Jimmy Arterberry is the former Tribal Historic Preservation Officer of the Comanche Nation and Native American Graves Protection and Repatriation Act representative (1999 – 2015) and the Comanche Nation Tribal Administrator (2015 – 2019). He is an enrolled member of the Comanche Nation, and is recognized as a Native American leader, scholar and educator whose commitment to historic preservation is nationally known. In 1999, Mr. Arterberry began his career in historic preservation as a consultant for the Comanche Nation, performing a Traditional Cultural Property Survey on Fort Sill Military Installation, Oklahoma. Subsequently he was hired as the Environmental Programs Director.
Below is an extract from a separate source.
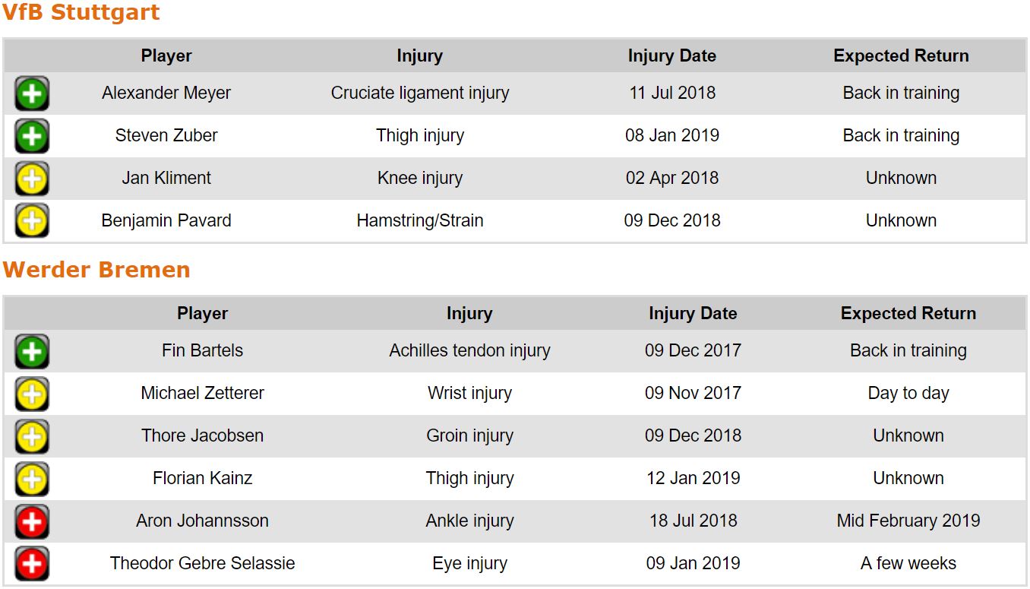Open the VfB Stuttgart team heading

tap(81, 13)
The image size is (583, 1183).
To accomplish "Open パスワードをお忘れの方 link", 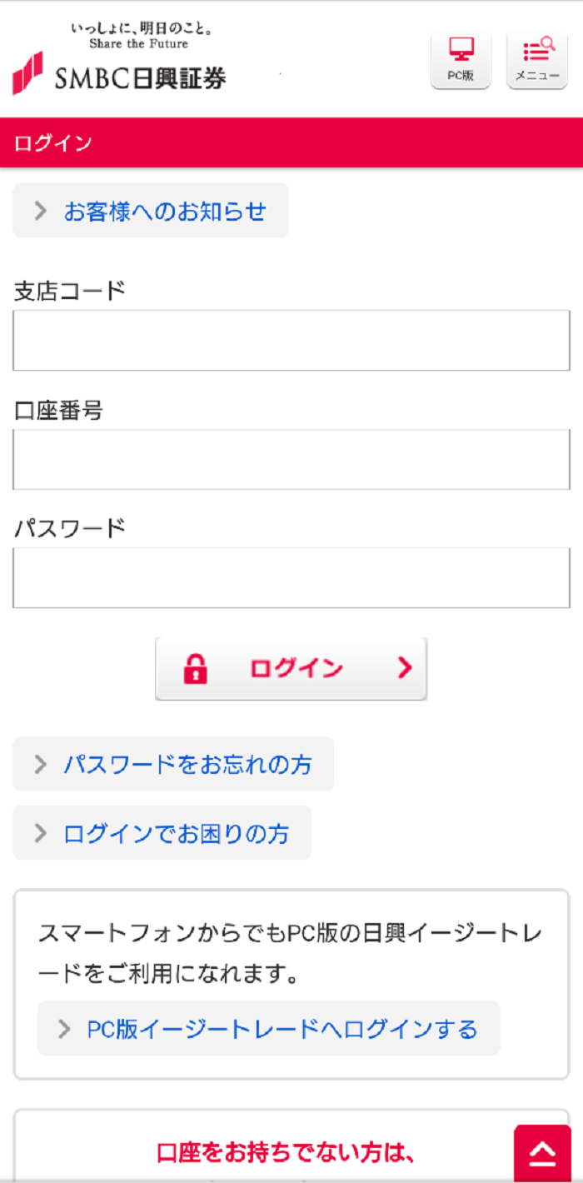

He reviewed and monitored environmental projects in accordance with all applicable federal, state, county and city environmental codes and ordinances. Mr. Arterberry also provided technical oversight and direction of the Underground Storage Tank program (UST) responding to spills of hazardous waste or materials; reviewed proper clean-up and disposal procedures at sites located on federal trust and tribally owned lands for hazardous, toxic, solid waste and pollution abatement, and enforced regulatory notification procedures. In 2004, Mr. Arterberry became the executive-delegated point-of-contact for consultation with state agencies and “government-to-government” consultation with federal agencies, aiding in the development of various agreements regarding the treatment of cultural resources. Mr. Arterberry’s nomination of the Comanche Indian Mission Cemetery, Fort Sill, Oklahoma, to the National Register of Historic Places was officially listed in 2013.

Annette Arkeketa is a member of the Otoe-Missouria Tribe of Oklahoma and is also Muscogee Creek. She is an independent documentary filmmaker and owner of Hokte Productions. Hokte Productions is the creator of documentaries that feature indigenous leaders, artists, tribal communities, social activism and popular culture.